- _Your objective_
Revise the listing from its first line through the line that contains "coord(17,664)", replacing "Windows Start button" with "Start menu button" and keeping everything else the same. Leave the pictures out of your answer.

Records from a pointing dataset
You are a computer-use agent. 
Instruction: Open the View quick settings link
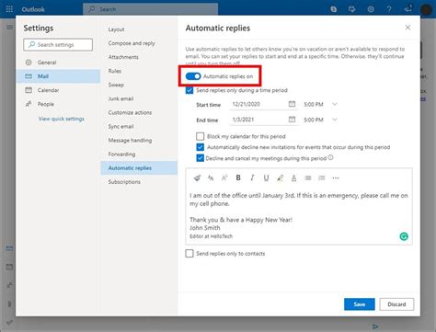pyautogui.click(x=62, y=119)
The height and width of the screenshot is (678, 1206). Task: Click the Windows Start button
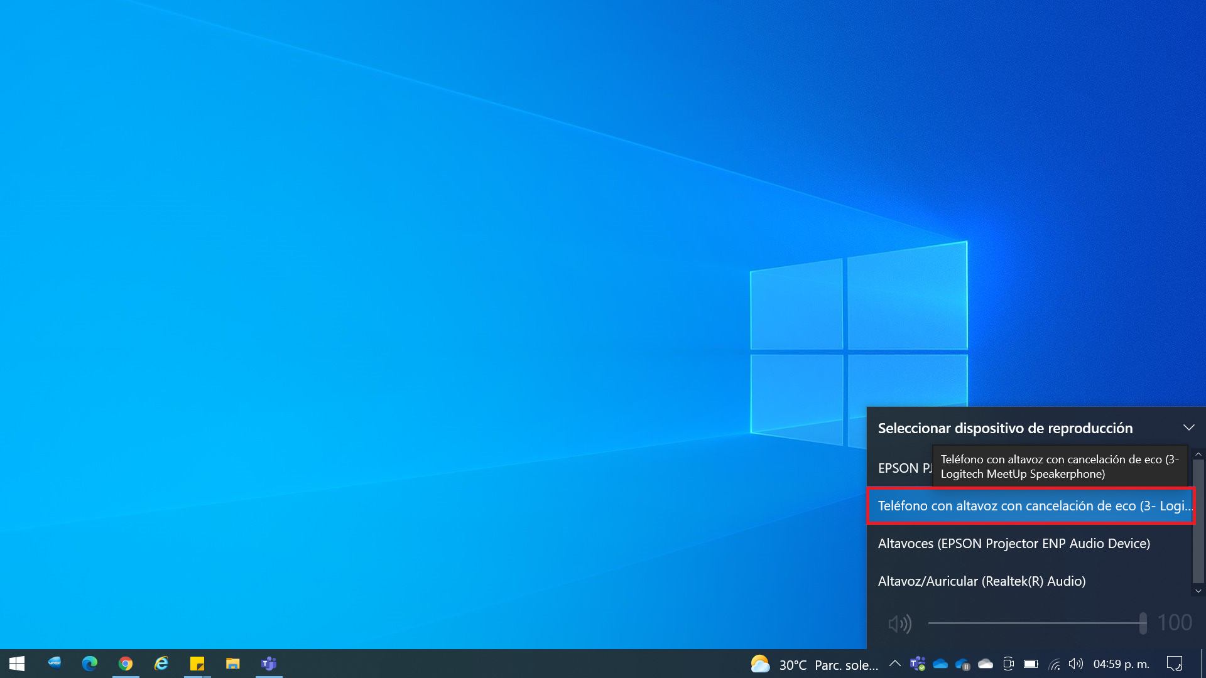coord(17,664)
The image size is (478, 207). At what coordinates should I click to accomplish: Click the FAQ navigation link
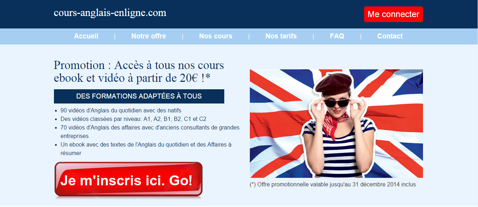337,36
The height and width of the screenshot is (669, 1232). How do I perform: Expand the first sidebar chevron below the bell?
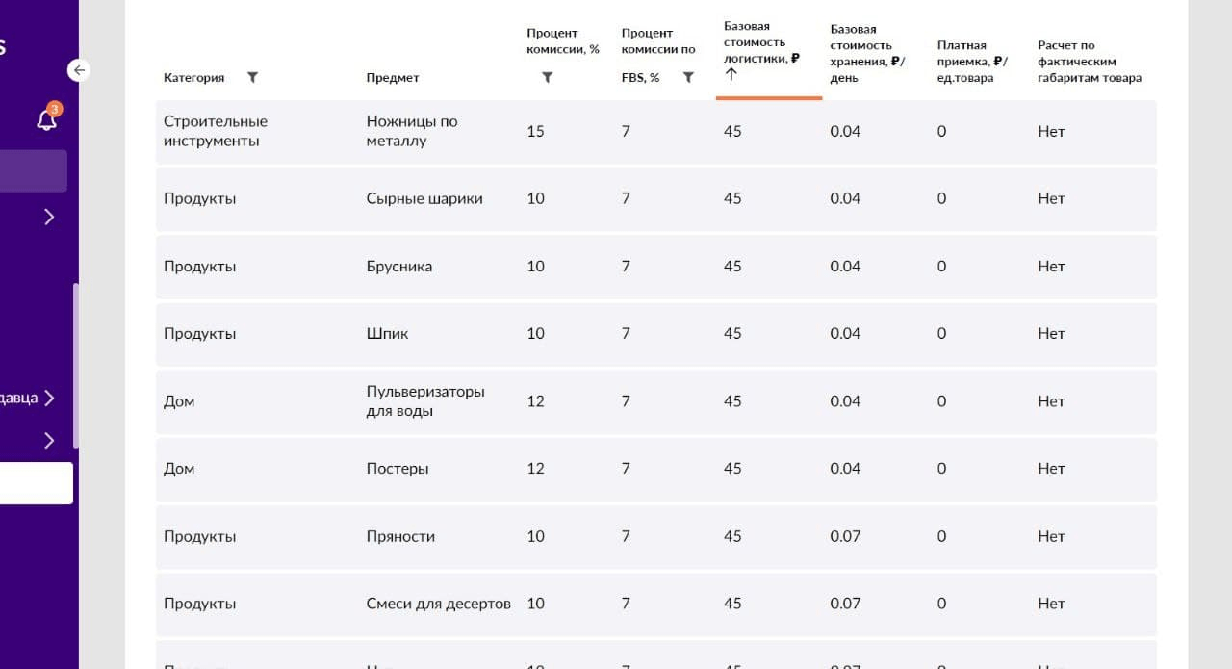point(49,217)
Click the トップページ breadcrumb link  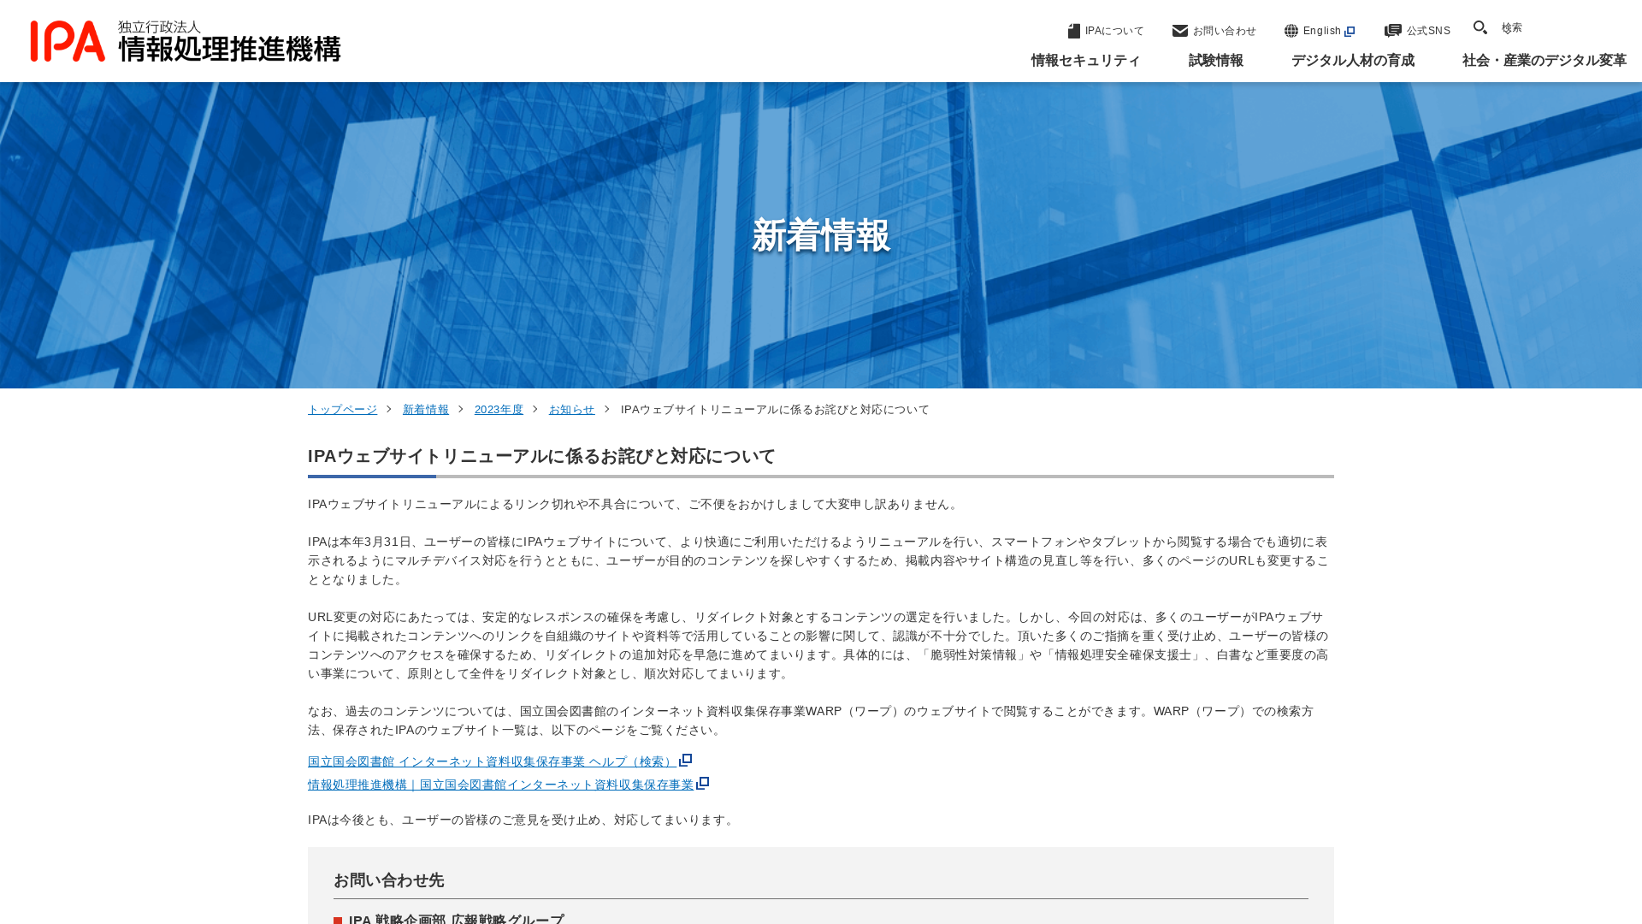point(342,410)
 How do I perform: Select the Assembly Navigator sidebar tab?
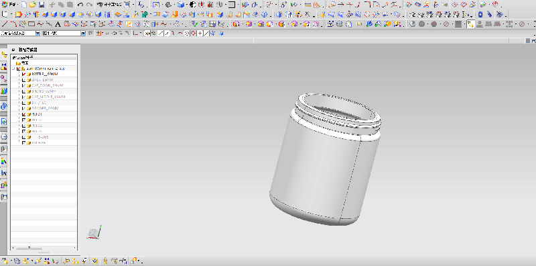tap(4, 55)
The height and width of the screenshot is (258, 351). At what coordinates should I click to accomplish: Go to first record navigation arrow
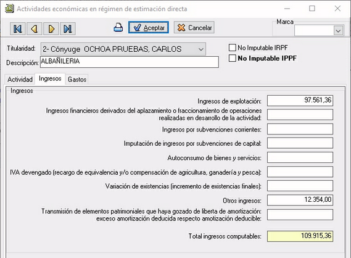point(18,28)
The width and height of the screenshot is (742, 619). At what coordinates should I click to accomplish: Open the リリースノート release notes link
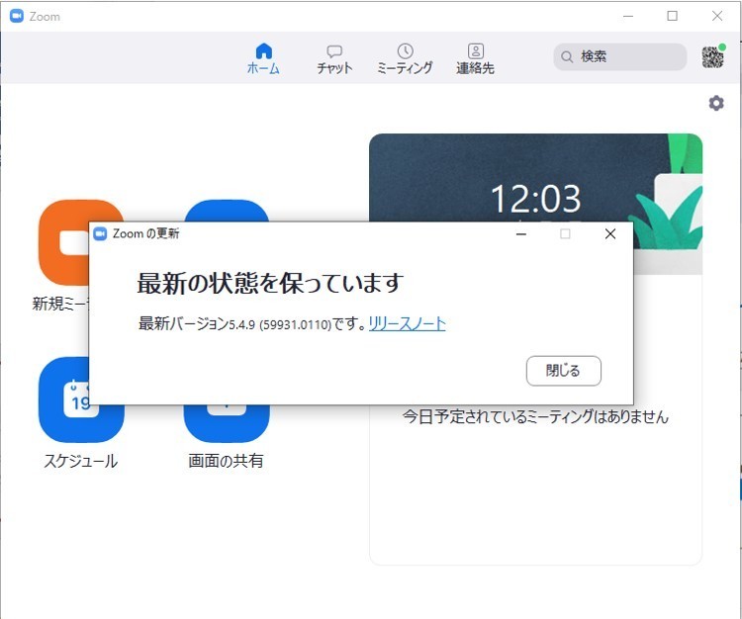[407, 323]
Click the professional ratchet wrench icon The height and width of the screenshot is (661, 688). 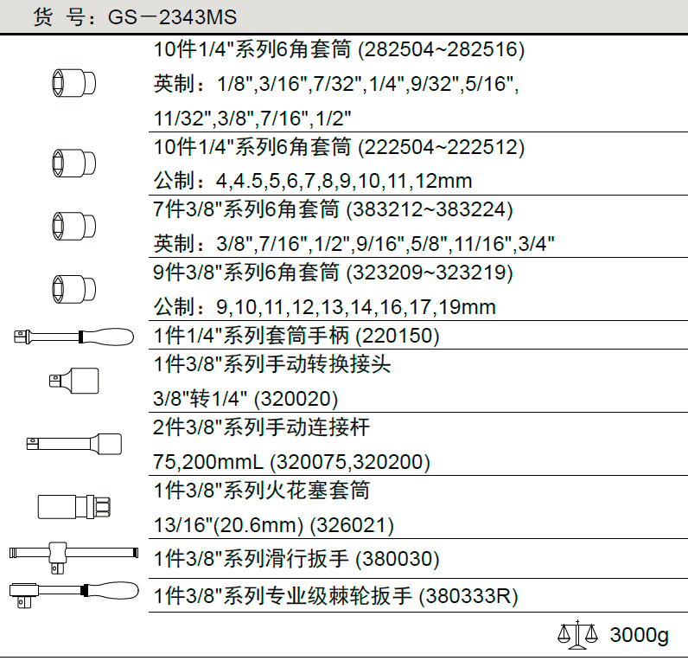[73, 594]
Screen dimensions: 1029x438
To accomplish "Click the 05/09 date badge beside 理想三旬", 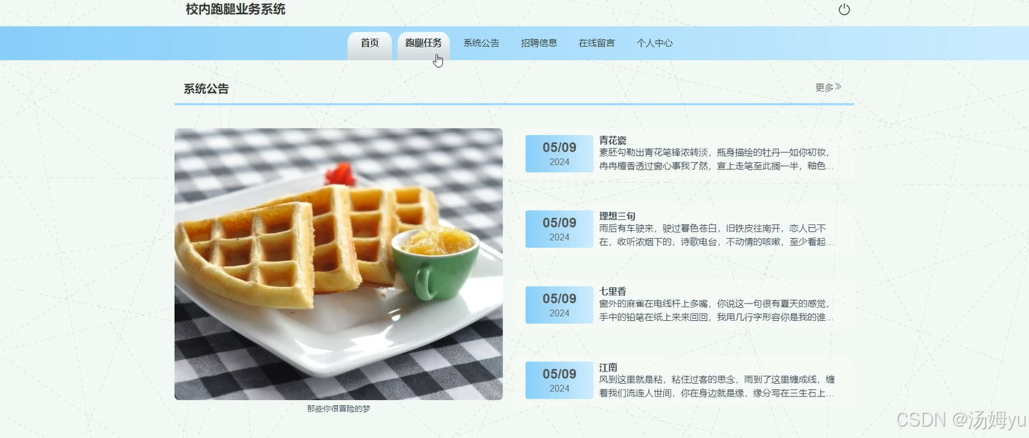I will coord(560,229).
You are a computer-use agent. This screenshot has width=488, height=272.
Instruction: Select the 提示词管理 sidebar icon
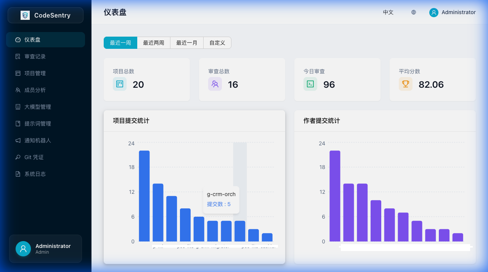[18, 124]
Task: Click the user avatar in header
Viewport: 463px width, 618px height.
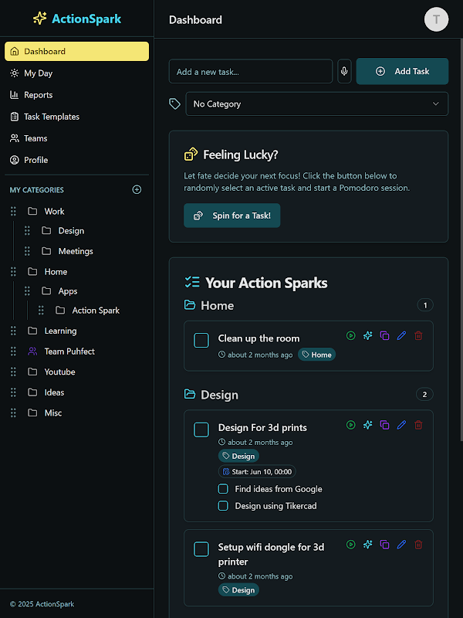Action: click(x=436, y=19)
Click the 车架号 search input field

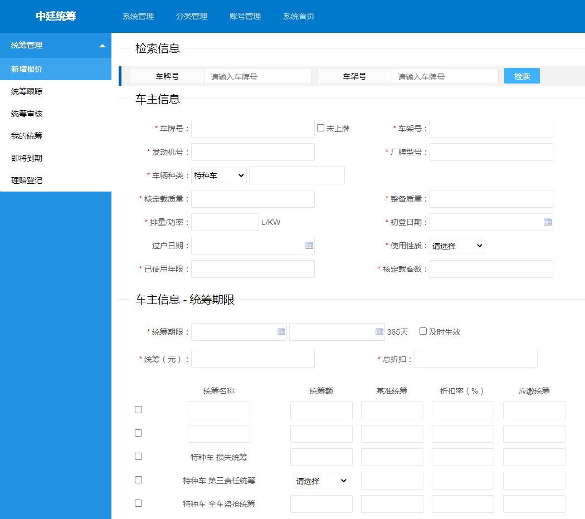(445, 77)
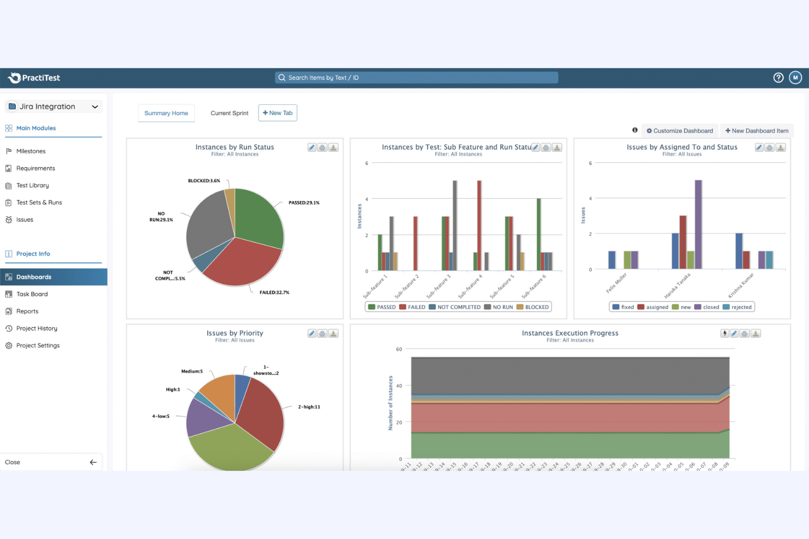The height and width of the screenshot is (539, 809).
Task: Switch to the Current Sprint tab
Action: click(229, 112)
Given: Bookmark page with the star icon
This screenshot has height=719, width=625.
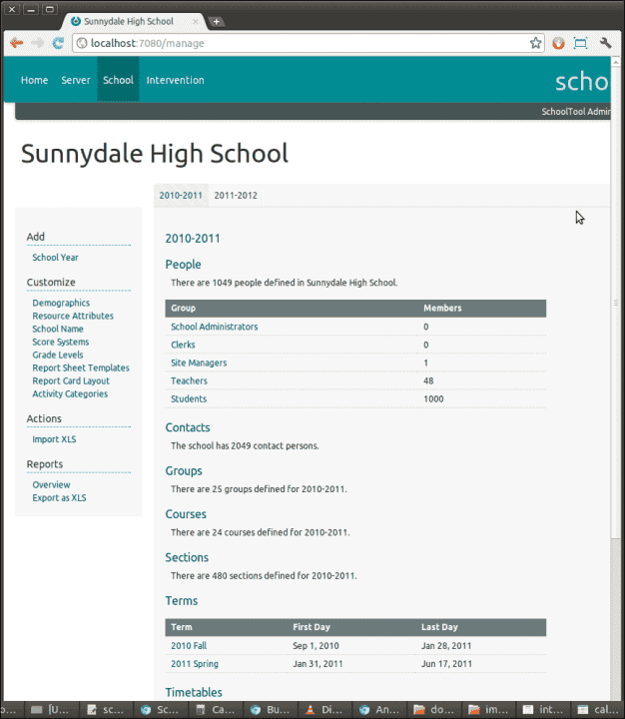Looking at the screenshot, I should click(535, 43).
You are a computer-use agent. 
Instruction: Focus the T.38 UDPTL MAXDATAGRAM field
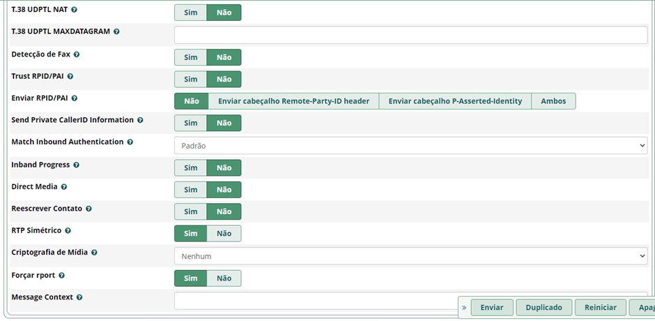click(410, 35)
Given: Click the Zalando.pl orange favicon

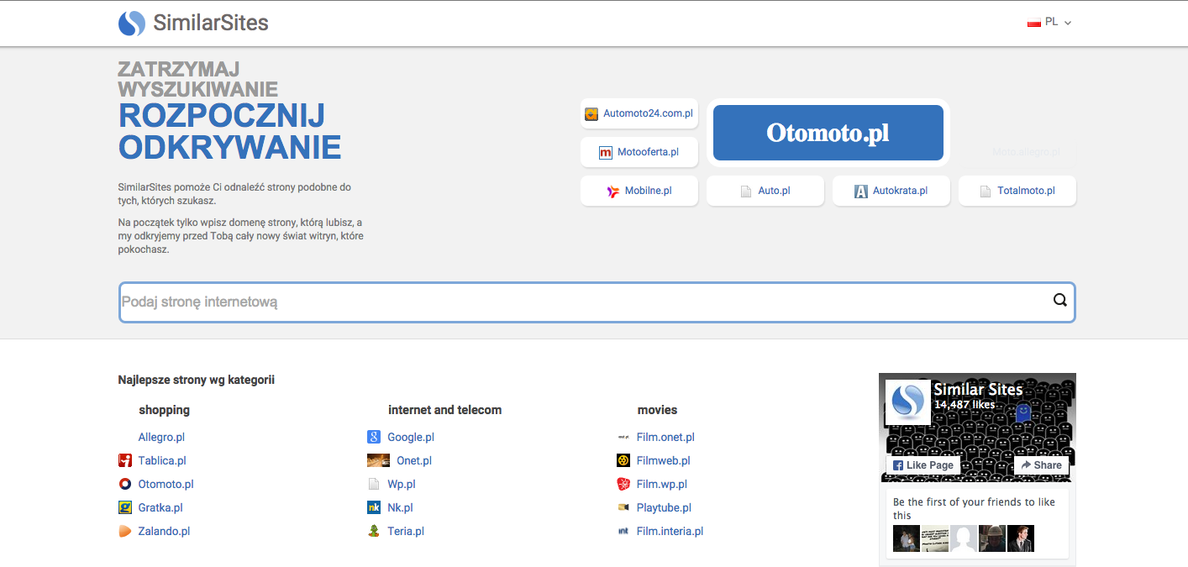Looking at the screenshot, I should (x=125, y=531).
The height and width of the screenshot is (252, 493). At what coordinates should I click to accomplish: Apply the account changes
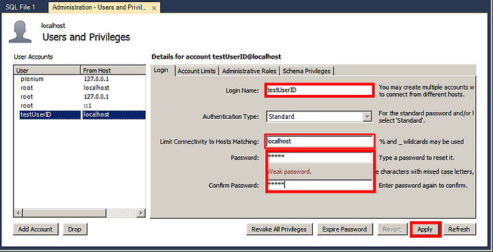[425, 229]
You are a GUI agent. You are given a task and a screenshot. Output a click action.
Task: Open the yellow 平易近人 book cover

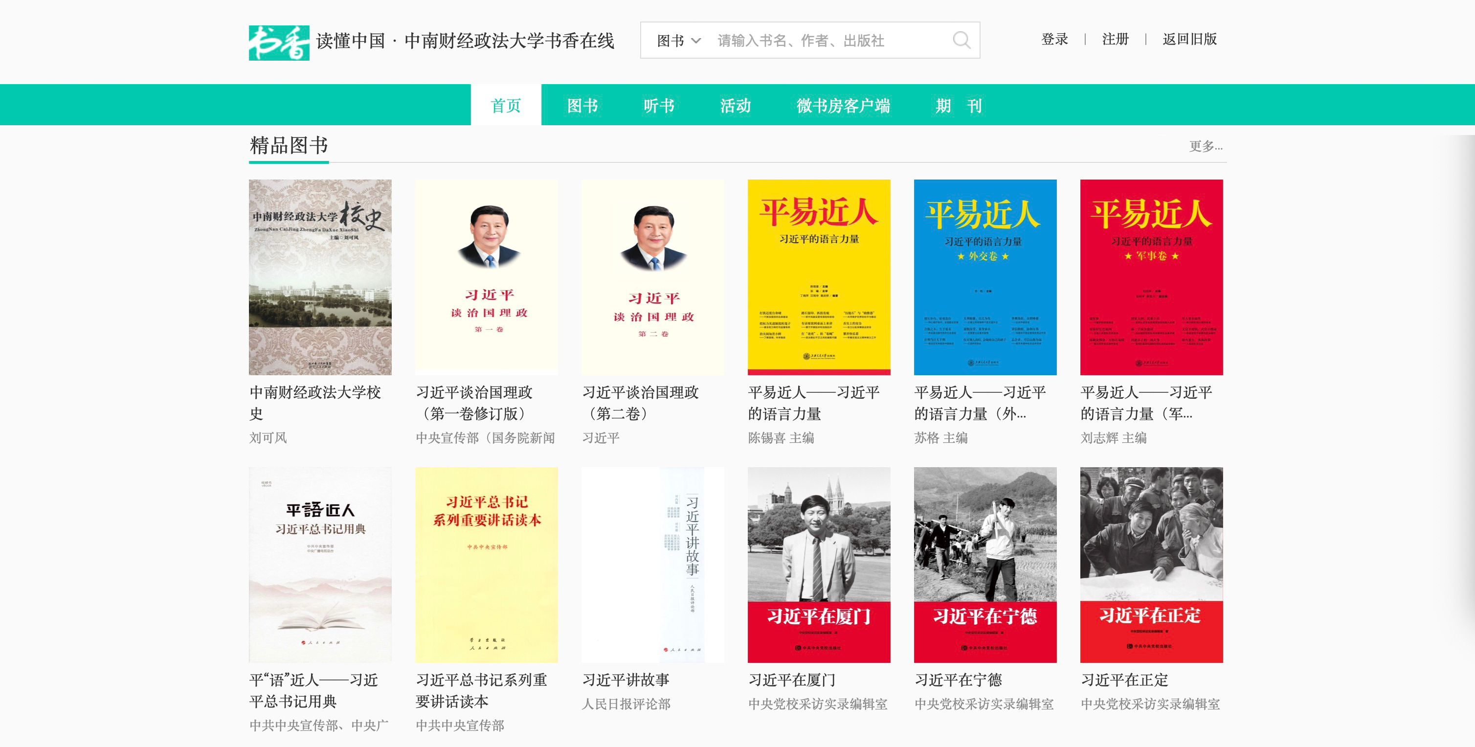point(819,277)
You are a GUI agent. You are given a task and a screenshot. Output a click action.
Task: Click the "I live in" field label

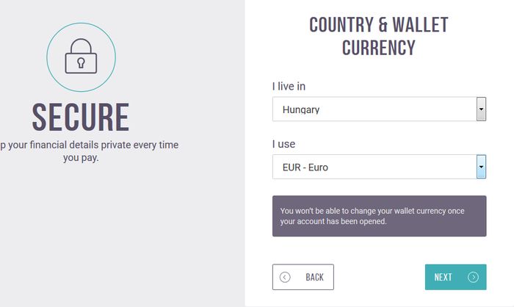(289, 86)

- _Worked answer_
You are a computer-use agent. 
Instruction: Open the View quick settings link
pyautogui.click(x=62, y=119)
The height and width of the screenshot is (678, 1206). Task: Click the Start menu button
coord(17,664)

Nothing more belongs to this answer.